═════ DATA TO PROCESS

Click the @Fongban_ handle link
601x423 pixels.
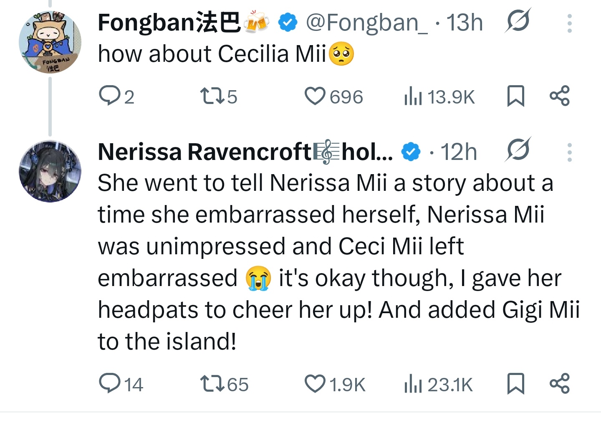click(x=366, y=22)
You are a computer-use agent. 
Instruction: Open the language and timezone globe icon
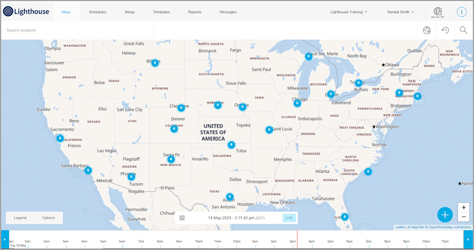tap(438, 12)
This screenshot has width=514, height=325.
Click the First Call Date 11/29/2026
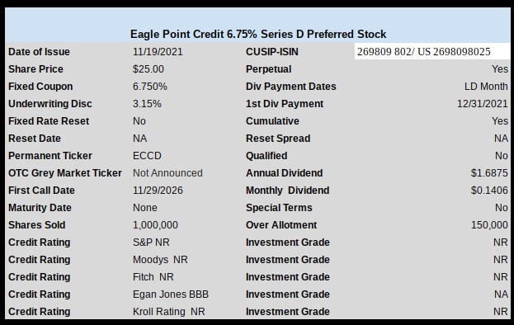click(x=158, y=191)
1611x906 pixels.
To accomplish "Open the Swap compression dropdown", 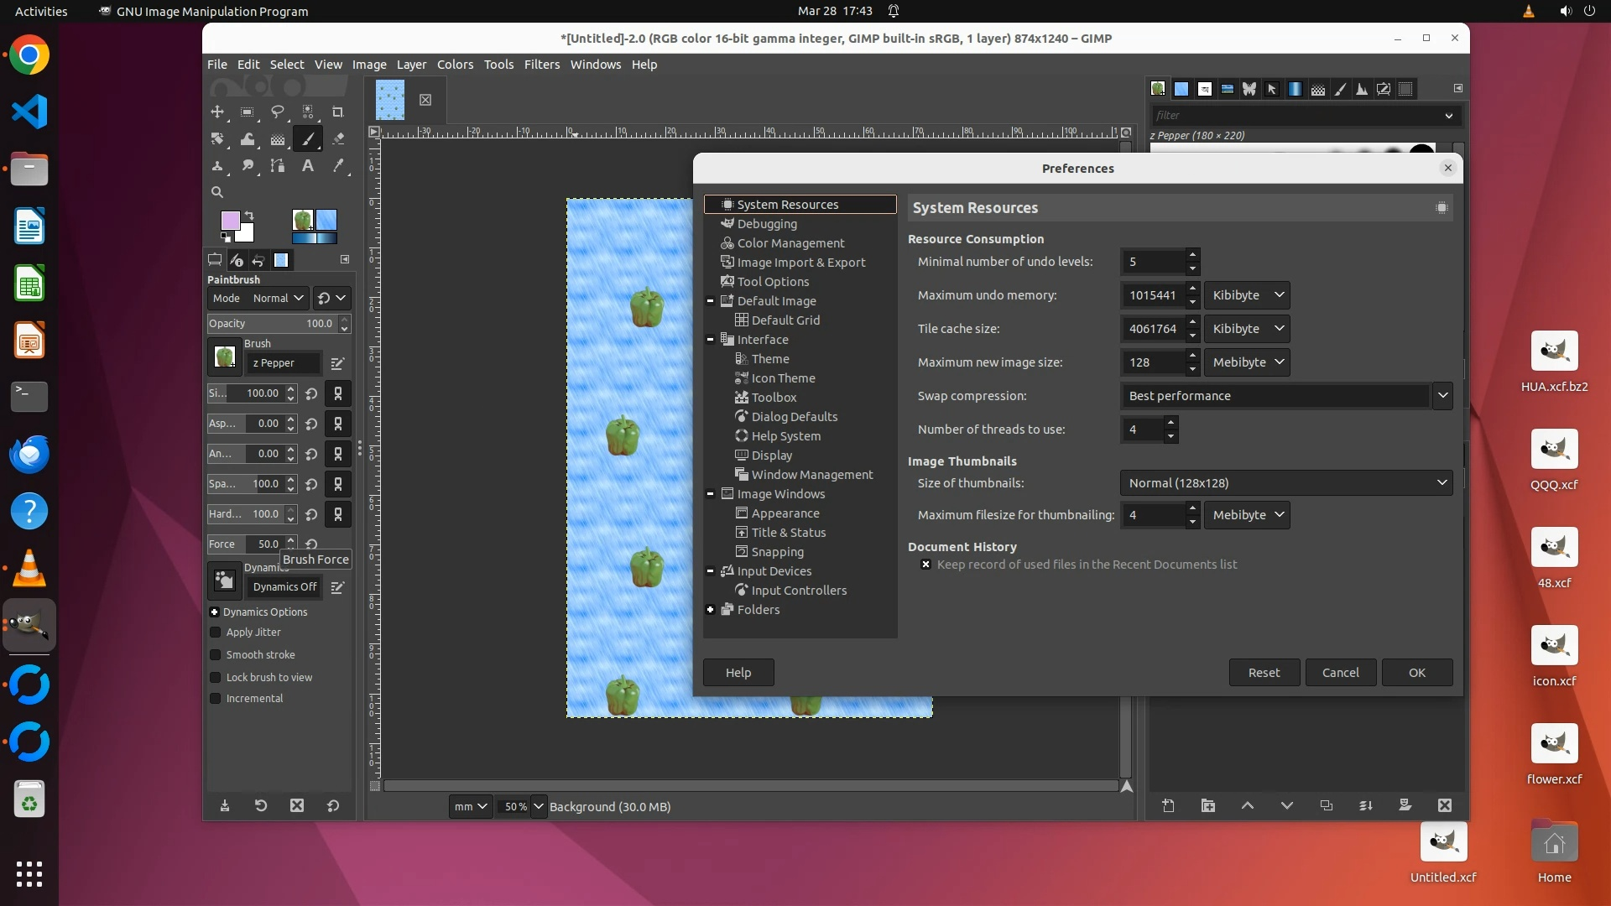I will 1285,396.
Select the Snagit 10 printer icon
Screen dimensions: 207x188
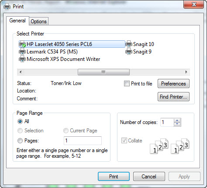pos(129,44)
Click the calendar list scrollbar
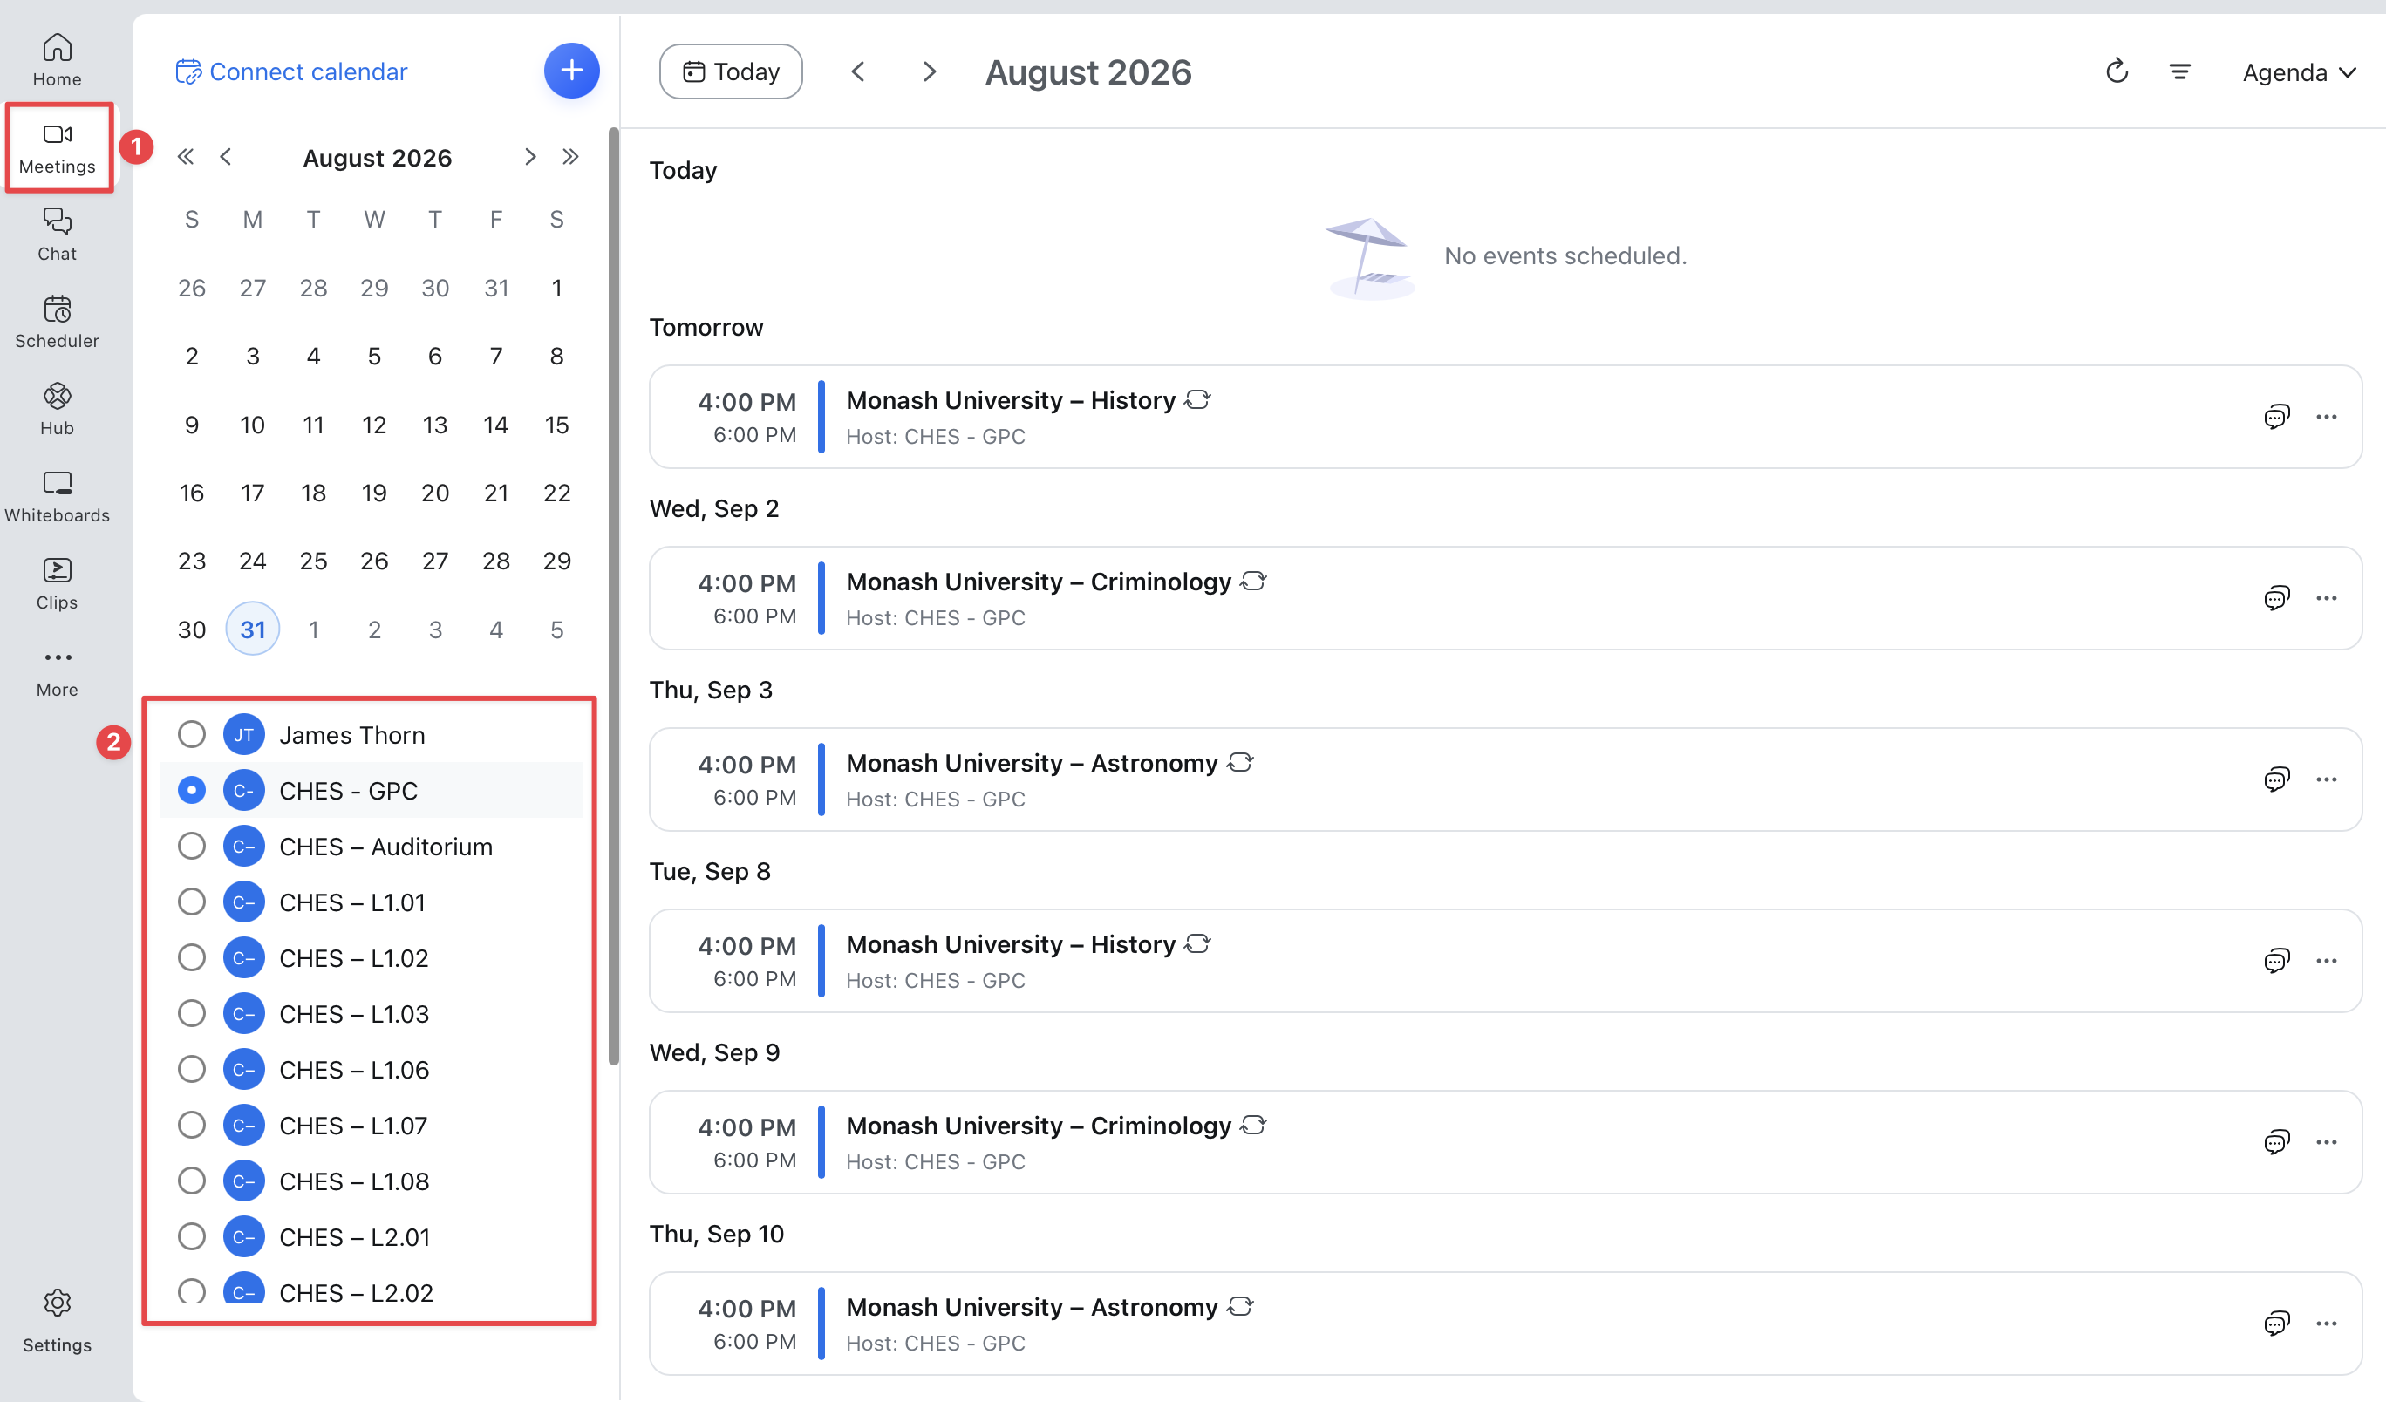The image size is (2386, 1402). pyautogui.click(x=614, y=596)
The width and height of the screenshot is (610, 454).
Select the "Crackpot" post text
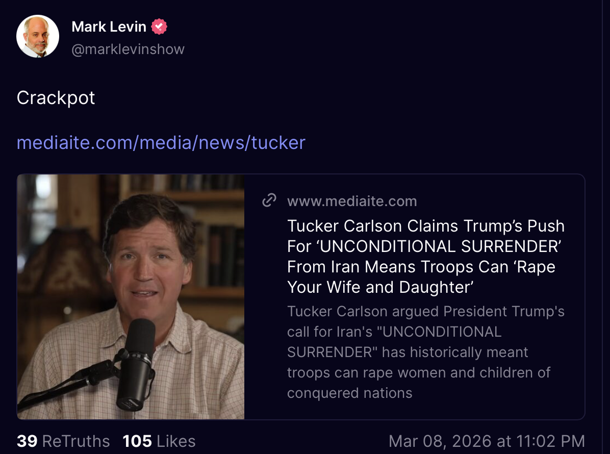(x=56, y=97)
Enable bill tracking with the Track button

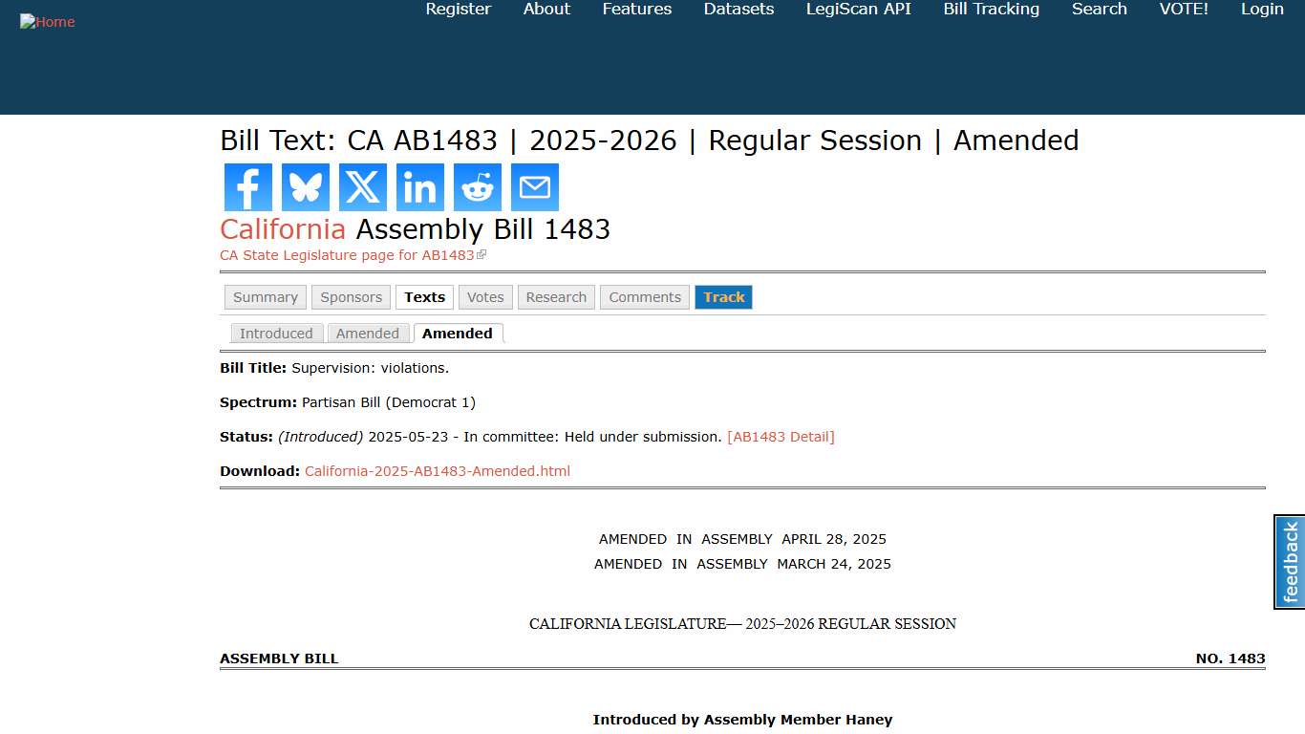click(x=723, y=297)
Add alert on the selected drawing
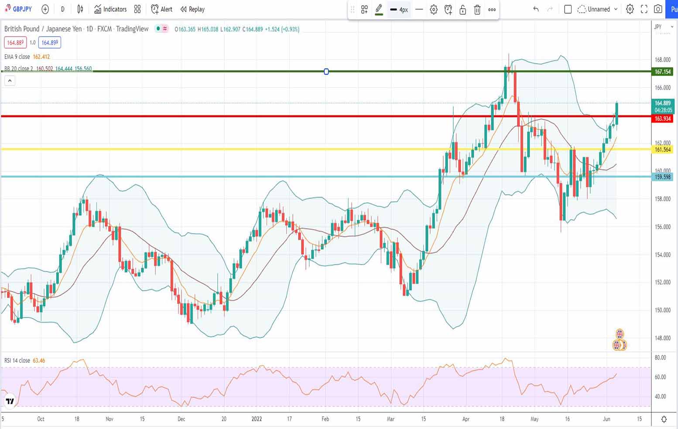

══════════

> _WRITTEN PROBLEM_:
Render the lines from the one containing "The width and" through the end of the records as a Markdown table with the columns Row and Line, numbering each row, omitting blank lines and leaving out the pictures.

> _OUTPUT OF THE EXERCISE_:
| Row | Line |
|---|---|
| 1 | The width and height of the screenshot is (610, 454). |
| 2 | Select the "Crackpot" post text |
| 3 | (x=56, y=97) |
| 4 | Enable bill tracking with the Track button |
| 5 | click(x=723, y=297) |
| 6 | Add alert on the selected drawing |